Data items
————————
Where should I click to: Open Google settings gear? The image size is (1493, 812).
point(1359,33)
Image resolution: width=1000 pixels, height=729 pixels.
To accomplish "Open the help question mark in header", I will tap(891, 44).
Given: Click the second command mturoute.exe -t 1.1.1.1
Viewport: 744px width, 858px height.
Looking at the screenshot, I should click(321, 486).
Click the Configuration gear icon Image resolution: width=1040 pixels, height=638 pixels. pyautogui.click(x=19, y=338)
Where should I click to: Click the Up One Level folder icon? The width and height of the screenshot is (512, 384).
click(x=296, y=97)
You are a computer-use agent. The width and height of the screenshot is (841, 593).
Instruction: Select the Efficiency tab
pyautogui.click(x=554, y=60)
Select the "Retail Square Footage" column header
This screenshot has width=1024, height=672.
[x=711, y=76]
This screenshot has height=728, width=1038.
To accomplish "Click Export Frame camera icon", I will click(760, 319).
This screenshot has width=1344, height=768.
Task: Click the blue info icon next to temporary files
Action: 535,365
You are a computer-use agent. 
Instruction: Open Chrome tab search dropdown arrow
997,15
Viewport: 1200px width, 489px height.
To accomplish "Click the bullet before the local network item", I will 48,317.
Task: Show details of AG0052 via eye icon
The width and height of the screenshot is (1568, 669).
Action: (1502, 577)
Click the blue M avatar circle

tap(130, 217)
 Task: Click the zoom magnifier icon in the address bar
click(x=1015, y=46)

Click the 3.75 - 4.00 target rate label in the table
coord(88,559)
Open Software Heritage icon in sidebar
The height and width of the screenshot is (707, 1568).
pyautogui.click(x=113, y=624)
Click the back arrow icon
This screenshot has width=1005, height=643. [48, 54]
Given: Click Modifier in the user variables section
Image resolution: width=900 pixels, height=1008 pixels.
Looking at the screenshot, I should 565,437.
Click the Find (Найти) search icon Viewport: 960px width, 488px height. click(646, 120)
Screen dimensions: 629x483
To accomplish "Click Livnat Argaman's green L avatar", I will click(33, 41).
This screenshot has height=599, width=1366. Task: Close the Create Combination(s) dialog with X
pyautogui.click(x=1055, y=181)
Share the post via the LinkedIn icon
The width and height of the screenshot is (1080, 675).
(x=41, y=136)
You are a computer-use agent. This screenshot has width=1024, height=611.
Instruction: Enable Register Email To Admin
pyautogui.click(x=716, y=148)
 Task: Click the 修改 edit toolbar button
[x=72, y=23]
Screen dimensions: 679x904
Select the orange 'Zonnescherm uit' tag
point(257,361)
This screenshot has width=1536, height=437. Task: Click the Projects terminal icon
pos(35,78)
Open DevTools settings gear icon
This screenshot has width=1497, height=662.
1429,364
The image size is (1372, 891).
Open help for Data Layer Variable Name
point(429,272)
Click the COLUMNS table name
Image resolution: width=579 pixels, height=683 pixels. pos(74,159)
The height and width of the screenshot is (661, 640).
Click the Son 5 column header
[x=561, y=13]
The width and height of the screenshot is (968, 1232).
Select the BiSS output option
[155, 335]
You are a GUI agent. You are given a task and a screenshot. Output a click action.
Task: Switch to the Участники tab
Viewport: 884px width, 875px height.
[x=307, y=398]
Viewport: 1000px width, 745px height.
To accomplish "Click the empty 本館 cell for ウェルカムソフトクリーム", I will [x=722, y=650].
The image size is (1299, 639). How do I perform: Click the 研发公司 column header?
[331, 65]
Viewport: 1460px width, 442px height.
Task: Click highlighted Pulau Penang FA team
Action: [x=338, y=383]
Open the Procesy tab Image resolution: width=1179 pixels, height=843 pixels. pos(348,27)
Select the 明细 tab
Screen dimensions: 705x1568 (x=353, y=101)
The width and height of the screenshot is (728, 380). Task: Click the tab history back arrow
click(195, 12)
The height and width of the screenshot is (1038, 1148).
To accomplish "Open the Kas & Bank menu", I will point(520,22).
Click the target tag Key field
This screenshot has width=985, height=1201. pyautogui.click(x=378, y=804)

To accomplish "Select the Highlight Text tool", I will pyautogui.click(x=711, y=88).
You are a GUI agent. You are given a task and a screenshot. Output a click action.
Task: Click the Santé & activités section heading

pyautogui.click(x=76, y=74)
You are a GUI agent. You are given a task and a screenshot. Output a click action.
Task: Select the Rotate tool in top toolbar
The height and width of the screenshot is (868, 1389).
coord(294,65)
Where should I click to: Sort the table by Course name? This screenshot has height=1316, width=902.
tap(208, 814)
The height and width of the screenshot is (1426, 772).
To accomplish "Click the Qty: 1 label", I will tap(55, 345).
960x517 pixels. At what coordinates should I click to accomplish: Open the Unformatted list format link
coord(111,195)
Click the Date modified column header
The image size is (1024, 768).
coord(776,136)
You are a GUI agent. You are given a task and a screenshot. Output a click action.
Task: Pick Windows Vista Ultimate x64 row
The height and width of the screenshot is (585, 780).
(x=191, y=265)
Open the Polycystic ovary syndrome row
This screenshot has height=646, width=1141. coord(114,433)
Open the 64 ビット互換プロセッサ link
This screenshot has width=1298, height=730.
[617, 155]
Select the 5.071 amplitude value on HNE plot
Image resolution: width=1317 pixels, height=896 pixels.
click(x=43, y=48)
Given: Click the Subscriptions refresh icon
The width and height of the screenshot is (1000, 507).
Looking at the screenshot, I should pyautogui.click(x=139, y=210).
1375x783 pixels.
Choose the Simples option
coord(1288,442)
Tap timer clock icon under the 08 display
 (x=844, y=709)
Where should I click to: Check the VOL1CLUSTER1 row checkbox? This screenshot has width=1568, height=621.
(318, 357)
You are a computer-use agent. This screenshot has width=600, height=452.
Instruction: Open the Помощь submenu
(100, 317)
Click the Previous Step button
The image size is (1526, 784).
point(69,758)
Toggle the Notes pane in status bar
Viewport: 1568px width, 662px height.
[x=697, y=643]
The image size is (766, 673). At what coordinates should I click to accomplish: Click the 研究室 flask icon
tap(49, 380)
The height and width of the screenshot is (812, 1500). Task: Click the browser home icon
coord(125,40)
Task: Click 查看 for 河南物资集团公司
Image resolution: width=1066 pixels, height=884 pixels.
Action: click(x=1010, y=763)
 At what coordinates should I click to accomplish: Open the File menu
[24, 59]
————————
Provide an exact transcript of the lines from the one that holds "The image size is (766, 673)." through the final line of the data above.

**Output for this exercise:**
The image size is (766, 673). At what coordinates should I click to accomplish: Click the 研究室 flask icon
tap(49, 380)
The height and width of the screenshot is (812, 1500). Task: Click the browser home icon
coord(125,40)
Task: Click 查看 for 河南物资集团公司
Image resolution: width=1066 pixels, height=884 pixels.
Action: click(x=1010, y=763)
 At what coordinates should I click to accomplish: Open the File menu
[24, 59]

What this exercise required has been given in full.